Verkehr in Maulburg Freie Wähler fordern Tempo 30 auf Ortsdurchfahrt

PD
Ein Tempo-30-Schild, das aus Lärmschutzgründen aufgestellt wurde. Foto: Maximilian Müller

Die Fraktion der Freien Wähler Maulburg fordert Tempo 30 auf der Ortsdurchfahrt. Zudem kritisiert sie die übergeordneten Verkehrsbehörden.

Die Freien Wähler stellen zwei Forderungen: Tempo 30 in der Ortsdurchfahrt, also auf der Adelhauser und der Hermann-Burte-Straße, und den Beitritt zur Initiative für stadtverträglichen Verkehr. Das Thema soll in der Sitzung am Montag behandelt werden.

Alle Bemühungen, auf der L 139 den Verkehr zu verlangsamen, sicherer, schadstoffärmer und weniger laut zu gestalten, seien bisher an der Zustimmung der Verkehrsbehörden gescheitert, heißt es in einer Pressemitteilung der Freien Wähler. Diese blockierten Anfragen regelmäßig mit Argumenten wie niedrigen Unfallzahlen und zu wenigen Fahrzeugen.

Doch immer wieder fragten Anwohner der Hermann-Burte-Straße, warum vor ihrer Haustür kein Tempo 30 möglich sei, dafür aber aus Lärmschutzgründen in der westlichen Alemannenstraße sowie in den Ortsdurchfahrten in Langenau, Enkenstein, Wieslet, Adelhausen, Degerfelden auf derselben L 139.

Frustration wegen Behörde

Es frustriere zunehmend, „dass wir uns in dieser Frage schon seit Jahren mit billigen Argumenten auswärtiger Behördenvertreter abspeisen lassen müssen, anstatt vor Ort entscheiden zu können“, schreiben die Freien Wähler. Sie fordern die Gemeindeverwaltung auf, einen erneuten Versuch zu unternehmen. Ähnliche erfolgreiche Initiativen in Nachbarorten gäben Anlass zur Hoffnung.

Viele Gefahrenpunkte

Außerdem sehen die Freien Wähler eine dichte Kette von Gefahrenpunkten an der Ortsdurchfahrt: das künftige Ende des Dinkelberg-Radwegs mit Übergang bei der Dorfmatt, die Überwege am Friedhof und am Floßkanal, die Waldkindergarten und Friedhof bedienen, die enge Ochsenkurve, der Fußgängerüberweg am Rathaus, die unübersichtliche Situation am Marktplatz mit der Bushaltestelle, der kurvenreiche und unübersichtliche Abschnitt zwischen Köchlinstraße und Bahnübergang und die Kreuzung von Bahnhofstraße und Blostweg.
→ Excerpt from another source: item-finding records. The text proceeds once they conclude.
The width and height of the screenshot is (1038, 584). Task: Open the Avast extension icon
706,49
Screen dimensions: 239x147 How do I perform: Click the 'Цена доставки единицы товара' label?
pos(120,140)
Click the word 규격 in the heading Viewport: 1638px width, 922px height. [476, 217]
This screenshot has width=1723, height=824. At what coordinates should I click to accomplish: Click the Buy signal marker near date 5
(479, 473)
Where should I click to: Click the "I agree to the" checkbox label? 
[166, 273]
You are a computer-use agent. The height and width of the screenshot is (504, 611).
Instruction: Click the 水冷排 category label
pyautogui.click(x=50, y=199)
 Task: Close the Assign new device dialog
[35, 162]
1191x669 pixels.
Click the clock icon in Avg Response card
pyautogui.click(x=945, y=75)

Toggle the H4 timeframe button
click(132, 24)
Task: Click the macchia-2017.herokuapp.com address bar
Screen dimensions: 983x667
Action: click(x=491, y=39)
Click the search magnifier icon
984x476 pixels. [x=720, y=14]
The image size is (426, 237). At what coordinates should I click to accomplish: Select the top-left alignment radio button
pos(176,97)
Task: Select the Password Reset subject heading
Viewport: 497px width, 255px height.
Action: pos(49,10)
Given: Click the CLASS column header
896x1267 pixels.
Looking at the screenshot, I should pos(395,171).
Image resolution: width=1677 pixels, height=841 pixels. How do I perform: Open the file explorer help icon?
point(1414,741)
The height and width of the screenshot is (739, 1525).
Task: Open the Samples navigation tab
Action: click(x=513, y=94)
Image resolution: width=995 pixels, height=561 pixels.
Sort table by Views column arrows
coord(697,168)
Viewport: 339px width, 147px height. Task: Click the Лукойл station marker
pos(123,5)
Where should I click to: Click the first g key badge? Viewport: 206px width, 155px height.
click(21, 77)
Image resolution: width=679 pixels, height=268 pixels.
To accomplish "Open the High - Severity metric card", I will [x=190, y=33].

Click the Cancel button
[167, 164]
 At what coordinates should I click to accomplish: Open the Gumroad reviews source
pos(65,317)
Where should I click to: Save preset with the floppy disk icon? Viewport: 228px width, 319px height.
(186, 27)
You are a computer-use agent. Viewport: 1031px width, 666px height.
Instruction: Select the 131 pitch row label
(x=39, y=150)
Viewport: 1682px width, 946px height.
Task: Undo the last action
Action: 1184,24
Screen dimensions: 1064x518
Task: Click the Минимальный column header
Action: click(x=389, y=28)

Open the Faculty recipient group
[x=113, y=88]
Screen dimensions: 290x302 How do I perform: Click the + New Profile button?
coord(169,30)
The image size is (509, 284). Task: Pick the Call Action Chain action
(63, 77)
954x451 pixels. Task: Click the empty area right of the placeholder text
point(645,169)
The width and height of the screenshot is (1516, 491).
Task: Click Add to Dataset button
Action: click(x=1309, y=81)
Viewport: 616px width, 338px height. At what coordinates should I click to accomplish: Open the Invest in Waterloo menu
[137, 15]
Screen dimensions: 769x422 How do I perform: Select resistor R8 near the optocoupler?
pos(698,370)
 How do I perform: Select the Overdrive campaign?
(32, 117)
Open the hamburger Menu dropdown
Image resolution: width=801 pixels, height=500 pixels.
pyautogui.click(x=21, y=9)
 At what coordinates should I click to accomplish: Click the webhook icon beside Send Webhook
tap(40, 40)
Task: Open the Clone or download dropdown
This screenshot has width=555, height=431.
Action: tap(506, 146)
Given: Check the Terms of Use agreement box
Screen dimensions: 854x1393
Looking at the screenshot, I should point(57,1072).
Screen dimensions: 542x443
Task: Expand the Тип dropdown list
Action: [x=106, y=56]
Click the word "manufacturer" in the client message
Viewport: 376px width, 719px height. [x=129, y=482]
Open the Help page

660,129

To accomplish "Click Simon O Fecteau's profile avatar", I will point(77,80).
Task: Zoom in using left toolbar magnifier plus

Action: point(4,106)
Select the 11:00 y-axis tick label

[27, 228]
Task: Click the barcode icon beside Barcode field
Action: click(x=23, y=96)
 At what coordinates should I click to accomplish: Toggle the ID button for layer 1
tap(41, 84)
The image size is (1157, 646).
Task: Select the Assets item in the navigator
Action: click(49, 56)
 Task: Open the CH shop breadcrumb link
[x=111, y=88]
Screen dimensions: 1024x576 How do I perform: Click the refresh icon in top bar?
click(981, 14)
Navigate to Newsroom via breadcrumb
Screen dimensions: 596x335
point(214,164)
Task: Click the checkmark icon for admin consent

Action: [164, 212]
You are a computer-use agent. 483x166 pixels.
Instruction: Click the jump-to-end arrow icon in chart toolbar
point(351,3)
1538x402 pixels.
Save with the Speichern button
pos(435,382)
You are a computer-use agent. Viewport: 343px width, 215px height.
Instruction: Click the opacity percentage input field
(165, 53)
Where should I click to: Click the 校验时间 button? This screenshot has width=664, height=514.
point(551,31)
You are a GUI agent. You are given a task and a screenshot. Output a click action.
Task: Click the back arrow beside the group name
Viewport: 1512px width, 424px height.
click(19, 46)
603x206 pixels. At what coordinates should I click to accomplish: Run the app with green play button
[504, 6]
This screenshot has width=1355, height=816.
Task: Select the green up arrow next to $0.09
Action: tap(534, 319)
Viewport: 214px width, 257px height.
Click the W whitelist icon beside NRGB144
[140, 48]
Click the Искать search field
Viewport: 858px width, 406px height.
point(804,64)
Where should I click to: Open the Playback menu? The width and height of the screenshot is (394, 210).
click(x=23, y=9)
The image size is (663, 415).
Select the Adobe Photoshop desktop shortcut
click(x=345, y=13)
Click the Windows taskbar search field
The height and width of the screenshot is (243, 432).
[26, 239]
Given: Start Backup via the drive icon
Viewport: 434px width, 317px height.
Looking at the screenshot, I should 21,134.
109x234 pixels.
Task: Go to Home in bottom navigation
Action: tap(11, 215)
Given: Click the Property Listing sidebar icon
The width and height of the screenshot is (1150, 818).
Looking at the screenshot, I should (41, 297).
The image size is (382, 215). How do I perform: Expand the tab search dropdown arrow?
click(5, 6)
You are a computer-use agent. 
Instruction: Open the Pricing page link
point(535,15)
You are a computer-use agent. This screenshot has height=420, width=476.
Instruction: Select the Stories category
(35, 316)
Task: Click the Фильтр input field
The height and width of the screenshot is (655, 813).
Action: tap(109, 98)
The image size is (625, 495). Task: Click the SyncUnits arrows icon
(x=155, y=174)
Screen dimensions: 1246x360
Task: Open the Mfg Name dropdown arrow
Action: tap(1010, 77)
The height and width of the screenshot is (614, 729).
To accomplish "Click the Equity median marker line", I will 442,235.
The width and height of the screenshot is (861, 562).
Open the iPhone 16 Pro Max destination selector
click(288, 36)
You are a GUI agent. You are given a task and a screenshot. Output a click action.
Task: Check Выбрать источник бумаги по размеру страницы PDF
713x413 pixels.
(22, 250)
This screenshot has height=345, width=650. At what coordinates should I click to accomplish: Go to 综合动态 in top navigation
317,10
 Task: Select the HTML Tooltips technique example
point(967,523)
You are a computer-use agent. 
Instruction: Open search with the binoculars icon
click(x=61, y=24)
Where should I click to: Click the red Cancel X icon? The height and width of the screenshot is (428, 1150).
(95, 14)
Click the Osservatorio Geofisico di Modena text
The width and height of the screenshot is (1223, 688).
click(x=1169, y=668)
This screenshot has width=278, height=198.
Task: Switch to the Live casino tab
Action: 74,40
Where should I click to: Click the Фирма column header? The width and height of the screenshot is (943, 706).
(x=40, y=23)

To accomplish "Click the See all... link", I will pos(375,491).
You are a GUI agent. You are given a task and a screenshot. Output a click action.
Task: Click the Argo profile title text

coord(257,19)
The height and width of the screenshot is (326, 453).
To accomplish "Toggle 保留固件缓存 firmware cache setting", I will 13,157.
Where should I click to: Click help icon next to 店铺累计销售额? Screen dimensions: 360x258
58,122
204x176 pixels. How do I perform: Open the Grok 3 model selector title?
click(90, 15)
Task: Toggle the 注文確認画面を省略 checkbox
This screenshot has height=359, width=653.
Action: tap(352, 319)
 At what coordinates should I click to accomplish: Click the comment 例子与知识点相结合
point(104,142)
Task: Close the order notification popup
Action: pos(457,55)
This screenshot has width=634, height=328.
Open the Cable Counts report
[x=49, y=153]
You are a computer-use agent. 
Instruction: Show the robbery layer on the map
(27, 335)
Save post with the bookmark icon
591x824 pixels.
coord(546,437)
Außerdem ist die Strecke beidseitig mit Fahrradpiktogrammen markiert und als Fahrradroute ausgewiesen. Die Freien Wähler schlagen daher Tempo 30 von der Einmündung der Dorfmatt in die L 139 bis etwa 50 Meter nordöstlich der Kreuzung von Bahnhofstraße und Blostweg vor.

Die Freien Wähler verweisen auch auf wissenschaftliche Untersuchungen zum Tempo 30 innerorts. Demnach erhöhe sich die Fahrzeit auf kurvenreichen Straßen unwesentlich. Die Unfälle mit Schwerverletzten gingen durchschnittlich um 75 Prozent, die mit Leichtverletzten um 58 Prozent zurück. Die Lärmbelastung sinke deutlich, besonders bei Kurven und Engstellen, und der Ausstoß von Schadstoffen sinke.

Mehr Eigenständigkeit

Den Beitritt zur Initiative für stadtverträglichen Verkehr begründen die Freien Wähler damit, dass sich diese dafür einsetzt, dass Kommunen die Möglichkeit bekommen, ihre Verkehrsthemen eigenständig anzugehen und Tempobeschränkungen dort anzuordnen, wo sie es für sinnvoll erachten. Dabei gehe es nicht um ein generelles Tempolimit auf Ortsstraßen.